_TASK PROMPT_
If a line below falls between the line with "Task: Toggle the sidebar visibility" and the line with "The height and", or is one of those two, output it exactly; output nothing else and no pictures.

_RECORD EXTRACTS_
*** Begin section ***

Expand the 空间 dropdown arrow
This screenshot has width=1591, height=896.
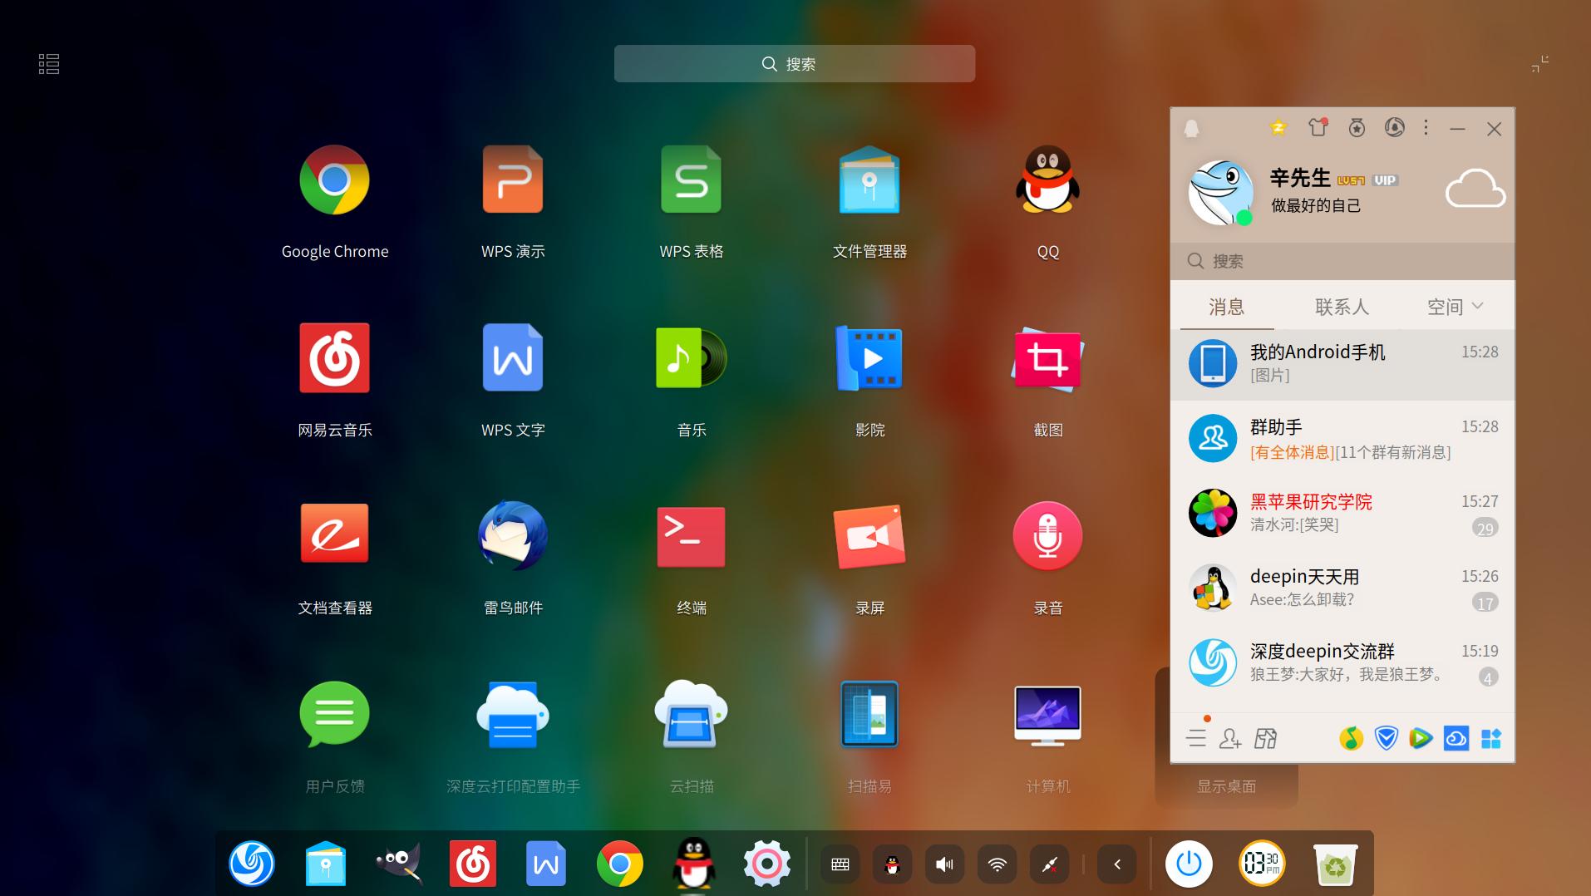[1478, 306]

*** End section ***
*** Begin section ***

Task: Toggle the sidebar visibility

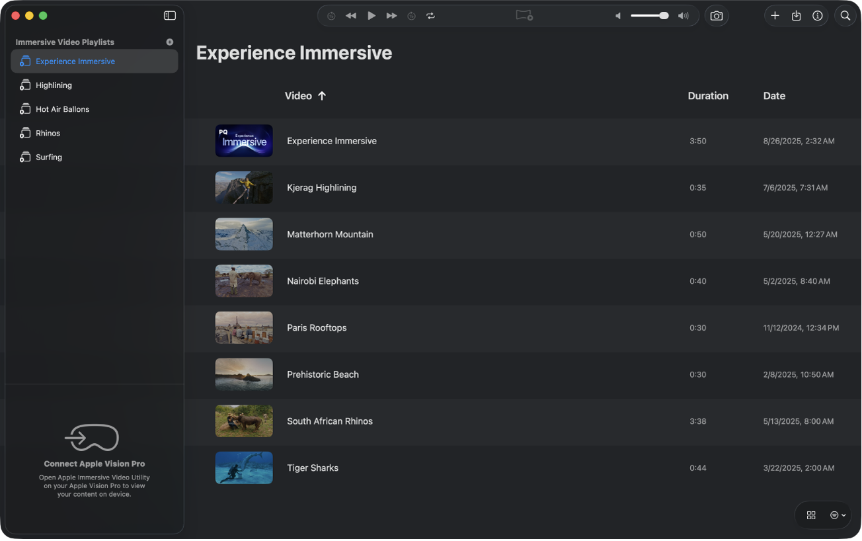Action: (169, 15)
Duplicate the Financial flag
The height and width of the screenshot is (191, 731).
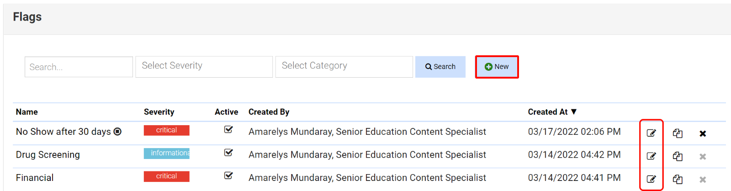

*** End section ***

_WRITTEN RESPONSE_
Task: Toggle the sidebar visibility

Action: (169, 15)
Duplicate the Financial flag
The height and width of the screenshot is (191, 731).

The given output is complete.